I am trying to do 3D reconstruction using SFM (Structure From Motion). I am pretty new to computer vision and doing this as a hobby, so if you use acronyms please also let me know what it stands for so I can look it up.
Learning wise, I have been following this information :
- https://www.youtube.com/watch?v=SyB7Wg1e62A&list=PLgnQpQtFTOGRYjqjdZxTEQPZuFHQa7O7Y&ab_channel=CyrillStachniss
- https://imkaywu.github.io/tutorials/sfm/#triangulation
- Plus links below from quick question.
My end goal is to use this on persons face, to create a 3D face reconstruction. If people have advice on this topic specifically please let me know as well.
I do the following steps :
- IO using OpenCV. A video taken using a single camera.
- Find intrinsic parameters and distortion coefficients of the camera using Zhangs method.
- Use SIFT to find features from frame 1 and frame 2.
- Feature matching is done using
cv2.FlannBasedMatcher()
. - Compute essential matrix using
cv2.findEssentialMat()
. - Projection matrix of frame 1 is set to
numpy.hstack((numpy.eye(3), numpy.zeros((3, 1))))

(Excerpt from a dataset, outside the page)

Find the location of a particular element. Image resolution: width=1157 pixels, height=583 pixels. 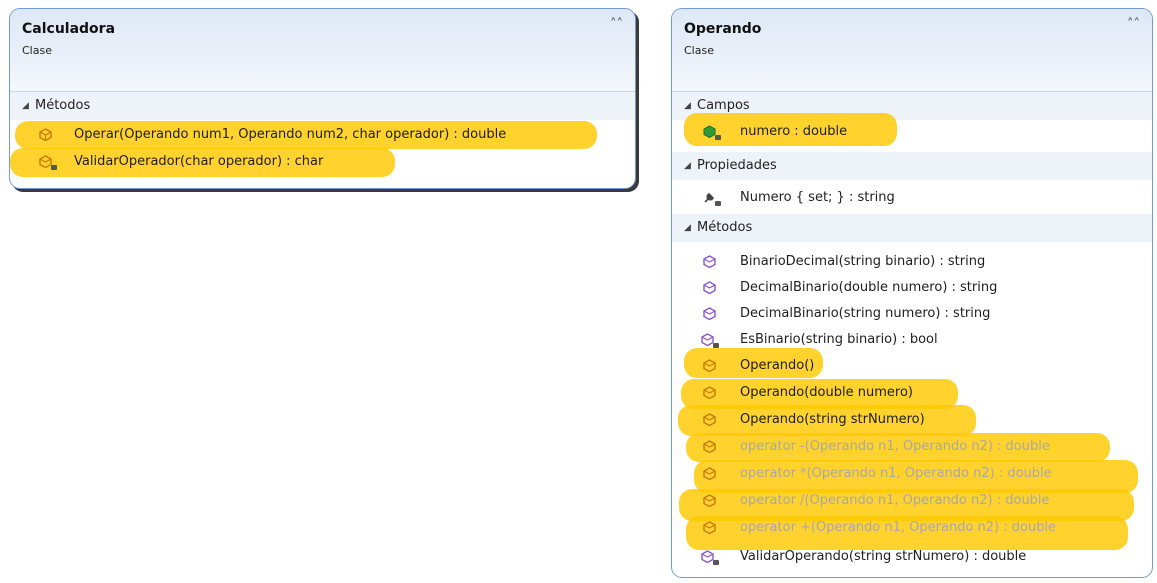

method-signature: EsBinario(string binario) : bool is located at coordinates (839, 340).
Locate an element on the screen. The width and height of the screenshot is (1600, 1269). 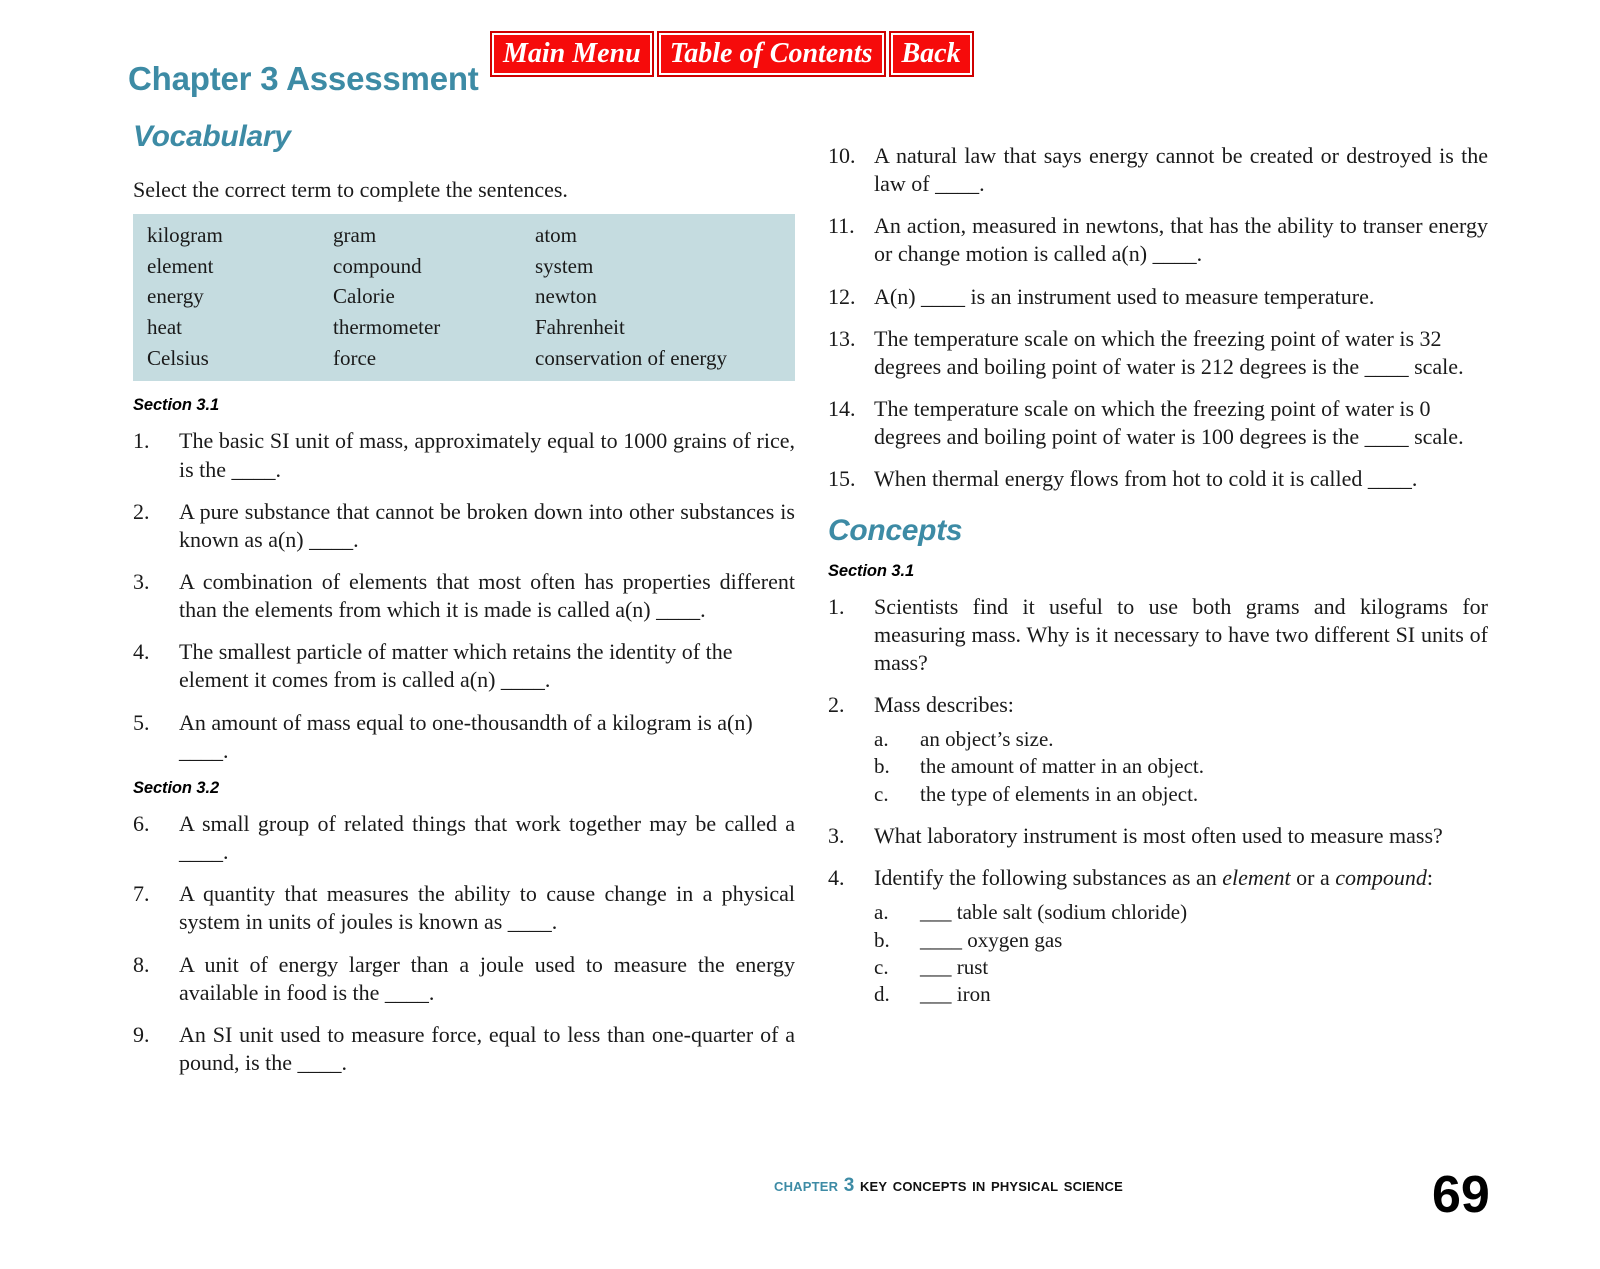
back-button: Back is located at coordinates (931, 54).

- Rotation and Translation are obtained using
cv2.recoverPose()
. - Using Rotation and Translation we get the Projection Matrix of frame 2
curr_proj_matrix = cv2.hconcat([curr_rotation_matrix, curr_translation_matrix])
. - I use
cv2.undistortPoints()
on feature pts for frame 1 and 2, using information from step 2. - Lastly, I do triangulation
points_4d = triangulation.triangulate(prev_projection_matrix, curr_proj_matrix, prev_pts_u, curr_pts_u)
- Then I reassign prev values to be equal curr values and continue through the video.
- I use matplotlib to display the scatter plot.
Quick Question :
- Why do some articles do E = (K^-1)T * F * K and some E = (K)T * F * K.
First way : What do I do with the fundamental matrix?
Second way : https://harish-vnkt.github.io/blog/sfm/
Issue :
As you can see the scatter plot looks a bit warped, I am unsure why, or if I am missing a step, or doing something wrong. Hence looking for advise. Also the Z axis, is all negative.
One of the guesses I had, was that the video is in 60 FPS and even though I am moving the camera relatively quickly, it might not be enough of the rotation + translation to determine the triangulation. However, removing frames in between, did not make much difference.
Please let me know if you would like me to provide some of the code.